Above algorithms are estimated to yield a speedup factor of about 1.6 to 3 with varying loss in the RD performance. There are also fast mode decisions proposed for intra-prediction [22]. However, intra-prediction consumes very little time in compar- ison with ME/DE processing. These efforts reveal the potential of reducing encoding time by appropriate skipping of some of CUs and PUs. However, the increasing number of views in MV-HEVC brings significantly more inter-prediction for each PU within a CTU, potentially slowing down the processing of PUs for the existing algorithms.
1.4.3
Multiview Coding Scheduling
To maximum computational resource usage and reduce unnecessary stalls involved in multiview coding due to inter-view and temporal dependencies, works in [23] and [24] present scheduling algorithms for parallel MVC encoding at the frame level on a multi-processor system for a given prediction structure. In these works a prediction structure is used to build a directed acyclic graph where frames across the temporal
and inter-view domains form the vertices of the graphs and the coding dependencies form the edges. Starting with I-frames vertices in view 0 as pair of roots, the encoding scheduler inspects all the neighboring vertices and assigns them to one of the available CPU cores. Then, for each of those neighbor vertices in turn, it inspects their neighbor vertices which are not yet coded, and so on. The process continues until all the GOPs across all the views are encoded. This requires a complex scheduler that traverses the graph to discover and schedule the frames that are ready to be dispatched for the execution on one of the many identical CPU cores. Further, in this scheme the workload, in terms of the number of frames ready to be scheduled, at each coding stage varies greatly across the stages. This results in under-utilization of CPU cores or inadequate number of cores for efficient parallelism depending on the coding stage. To alleviate this problem by creating enough workload to keep all the CPU cores busy, the work in [23] proposes the processing of multiple GOPs across all the views in parallel, further complicating the scheduler. The scheduler task becomes even more cumbersome considering the fact that at each stage of encoding frame vertices take widely different execution times depending on the number of their immediate descendants in the graph and the nature of edge dependencies (temporal or inter- view).

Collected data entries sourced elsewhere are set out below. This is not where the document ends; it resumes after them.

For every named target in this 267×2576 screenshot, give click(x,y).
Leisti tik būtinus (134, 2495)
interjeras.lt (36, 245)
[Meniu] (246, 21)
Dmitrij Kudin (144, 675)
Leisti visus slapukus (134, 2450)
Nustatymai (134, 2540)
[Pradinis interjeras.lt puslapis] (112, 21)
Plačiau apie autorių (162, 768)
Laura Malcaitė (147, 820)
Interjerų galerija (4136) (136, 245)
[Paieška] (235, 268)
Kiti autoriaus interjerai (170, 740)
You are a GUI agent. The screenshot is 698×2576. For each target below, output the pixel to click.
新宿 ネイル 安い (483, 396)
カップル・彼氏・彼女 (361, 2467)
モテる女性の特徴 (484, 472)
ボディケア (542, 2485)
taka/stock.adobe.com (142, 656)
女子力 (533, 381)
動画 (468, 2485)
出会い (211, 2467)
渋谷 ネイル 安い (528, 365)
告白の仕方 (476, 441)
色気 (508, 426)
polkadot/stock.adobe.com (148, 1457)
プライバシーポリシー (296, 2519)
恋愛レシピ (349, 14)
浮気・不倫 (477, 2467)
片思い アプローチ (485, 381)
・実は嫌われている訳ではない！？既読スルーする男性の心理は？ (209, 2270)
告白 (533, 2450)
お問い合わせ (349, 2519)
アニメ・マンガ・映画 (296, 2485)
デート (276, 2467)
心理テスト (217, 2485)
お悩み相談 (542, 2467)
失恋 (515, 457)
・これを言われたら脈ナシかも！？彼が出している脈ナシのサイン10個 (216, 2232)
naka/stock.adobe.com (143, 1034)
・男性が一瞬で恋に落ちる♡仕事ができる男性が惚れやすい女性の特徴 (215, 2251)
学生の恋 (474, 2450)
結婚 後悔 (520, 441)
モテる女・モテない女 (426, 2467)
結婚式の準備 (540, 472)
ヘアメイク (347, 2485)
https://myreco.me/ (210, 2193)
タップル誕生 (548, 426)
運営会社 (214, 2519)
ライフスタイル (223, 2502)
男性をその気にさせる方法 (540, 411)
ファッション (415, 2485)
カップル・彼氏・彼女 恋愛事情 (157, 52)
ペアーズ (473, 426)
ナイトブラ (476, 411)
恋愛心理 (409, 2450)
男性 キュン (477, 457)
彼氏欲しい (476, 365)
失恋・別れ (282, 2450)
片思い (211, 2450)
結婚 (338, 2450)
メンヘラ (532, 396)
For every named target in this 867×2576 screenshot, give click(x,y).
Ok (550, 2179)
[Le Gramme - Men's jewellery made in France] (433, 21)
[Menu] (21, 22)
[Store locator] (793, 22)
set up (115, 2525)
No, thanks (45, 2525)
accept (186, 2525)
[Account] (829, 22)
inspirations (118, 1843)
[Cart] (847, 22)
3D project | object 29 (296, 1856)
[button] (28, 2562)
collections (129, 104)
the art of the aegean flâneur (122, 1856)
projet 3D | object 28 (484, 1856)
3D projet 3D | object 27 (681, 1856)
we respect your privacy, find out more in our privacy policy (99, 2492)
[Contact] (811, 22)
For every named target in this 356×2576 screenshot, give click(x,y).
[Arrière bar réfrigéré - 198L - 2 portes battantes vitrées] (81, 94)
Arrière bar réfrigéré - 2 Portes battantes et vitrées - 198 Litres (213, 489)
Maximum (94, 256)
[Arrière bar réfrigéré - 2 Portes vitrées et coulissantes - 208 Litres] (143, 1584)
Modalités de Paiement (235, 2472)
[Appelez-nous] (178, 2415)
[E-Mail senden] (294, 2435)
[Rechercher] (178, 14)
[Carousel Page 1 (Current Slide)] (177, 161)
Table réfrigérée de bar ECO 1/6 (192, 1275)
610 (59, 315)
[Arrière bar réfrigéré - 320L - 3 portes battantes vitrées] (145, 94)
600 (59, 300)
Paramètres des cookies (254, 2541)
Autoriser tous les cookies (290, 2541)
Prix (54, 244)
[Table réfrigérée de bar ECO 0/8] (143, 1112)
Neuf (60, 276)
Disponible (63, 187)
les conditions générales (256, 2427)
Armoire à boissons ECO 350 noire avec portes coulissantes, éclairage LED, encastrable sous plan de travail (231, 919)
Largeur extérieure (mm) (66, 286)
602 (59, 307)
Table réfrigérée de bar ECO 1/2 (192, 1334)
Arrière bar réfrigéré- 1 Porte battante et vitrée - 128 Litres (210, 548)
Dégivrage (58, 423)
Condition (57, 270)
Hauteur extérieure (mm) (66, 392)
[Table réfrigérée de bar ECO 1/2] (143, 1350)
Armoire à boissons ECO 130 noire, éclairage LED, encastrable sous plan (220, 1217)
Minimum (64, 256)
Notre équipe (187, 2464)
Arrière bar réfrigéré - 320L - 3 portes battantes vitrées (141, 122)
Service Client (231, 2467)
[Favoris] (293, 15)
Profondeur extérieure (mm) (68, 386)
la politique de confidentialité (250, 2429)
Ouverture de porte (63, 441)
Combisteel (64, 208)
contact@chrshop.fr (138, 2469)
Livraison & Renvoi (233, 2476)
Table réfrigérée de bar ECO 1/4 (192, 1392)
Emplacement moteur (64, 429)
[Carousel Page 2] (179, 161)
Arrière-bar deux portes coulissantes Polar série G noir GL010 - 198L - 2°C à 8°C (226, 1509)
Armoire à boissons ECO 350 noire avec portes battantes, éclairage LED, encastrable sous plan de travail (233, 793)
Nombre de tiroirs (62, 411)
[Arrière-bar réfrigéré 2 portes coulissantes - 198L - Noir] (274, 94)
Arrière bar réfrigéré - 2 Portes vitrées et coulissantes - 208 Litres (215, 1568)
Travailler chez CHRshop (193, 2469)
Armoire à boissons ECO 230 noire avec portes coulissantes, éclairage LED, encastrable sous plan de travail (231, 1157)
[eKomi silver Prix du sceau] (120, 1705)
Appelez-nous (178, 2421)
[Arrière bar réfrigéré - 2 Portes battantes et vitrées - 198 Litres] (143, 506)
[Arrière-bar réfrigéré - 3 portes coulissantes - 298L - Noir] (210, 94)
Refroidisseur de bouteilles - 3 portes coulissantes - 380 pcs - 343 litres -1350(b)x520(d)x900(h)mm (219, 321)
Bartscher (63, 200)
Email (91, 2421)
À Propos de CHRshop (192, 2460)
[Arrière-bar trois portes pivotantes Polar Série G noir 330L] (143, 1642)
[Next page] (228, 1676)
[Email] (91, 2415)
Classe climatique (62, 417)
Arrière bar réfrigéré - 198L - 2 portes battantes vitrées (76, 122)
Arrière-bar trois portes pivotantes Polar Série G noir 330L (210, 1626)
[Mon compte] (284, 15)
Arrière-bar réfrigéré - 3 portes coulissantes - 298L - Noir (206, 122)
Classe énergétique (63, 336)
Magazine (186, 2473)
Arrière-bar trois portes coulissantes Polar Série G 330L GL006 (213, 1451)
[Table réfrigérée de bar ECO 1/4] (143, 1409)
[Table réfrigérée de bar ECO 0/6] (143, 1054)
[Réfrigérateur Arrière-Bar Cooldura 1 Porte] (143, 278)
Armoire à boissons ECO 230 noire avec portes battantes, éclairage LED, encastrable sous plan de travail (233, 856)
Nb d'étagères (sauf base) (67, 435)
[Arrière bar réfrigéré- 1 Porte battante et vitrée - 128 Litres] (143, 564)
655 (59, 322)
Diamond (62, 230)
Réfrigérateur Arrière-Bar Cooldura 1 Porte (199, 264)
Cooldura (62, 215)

In contrast, this work presents a simple scheduling scheme where the number of frames to be encoded does not change across the coding steps. As will be described in the Section 3, this is achieved through a simple encoding step time shift. The simplicity of the proposed parallel scheduling scheme results in the more complex prediction structure of IPP to have a more efficient parallel implementation compared with IBP.